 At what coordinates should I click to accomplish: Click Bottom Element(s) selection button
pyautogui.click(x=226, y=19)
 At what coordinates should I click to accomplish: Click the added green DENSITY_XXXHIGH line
==
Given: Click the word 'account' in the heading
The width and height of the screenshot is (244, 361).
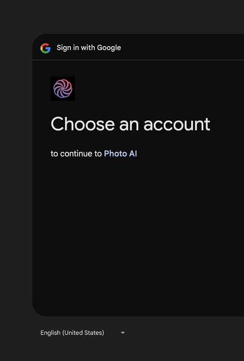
--
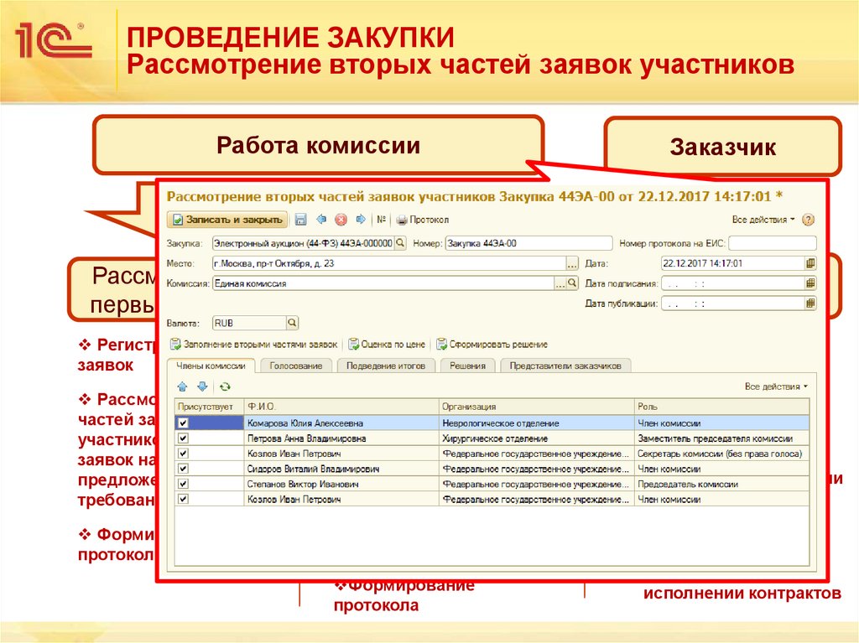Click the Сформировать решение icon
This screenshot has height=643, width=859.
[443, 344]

=== WHAT TO WORK ON ===
Copy out the lines above exactly, beginning at the one that contains "At what coordinates should I click to accomplish: Click Bottom" and ending at the one that contains "At what coordinates should I click to accomplish: Click the".

=== EXPECTED OUTPUT ===
 At what coordinates should I click to accomplish: Click Bottom Element(s) selection button
pyautogui.click(x=226, y=19)
 At what coordinates should I click to accomplish: Click the added green DENSITY_XXXHIGH line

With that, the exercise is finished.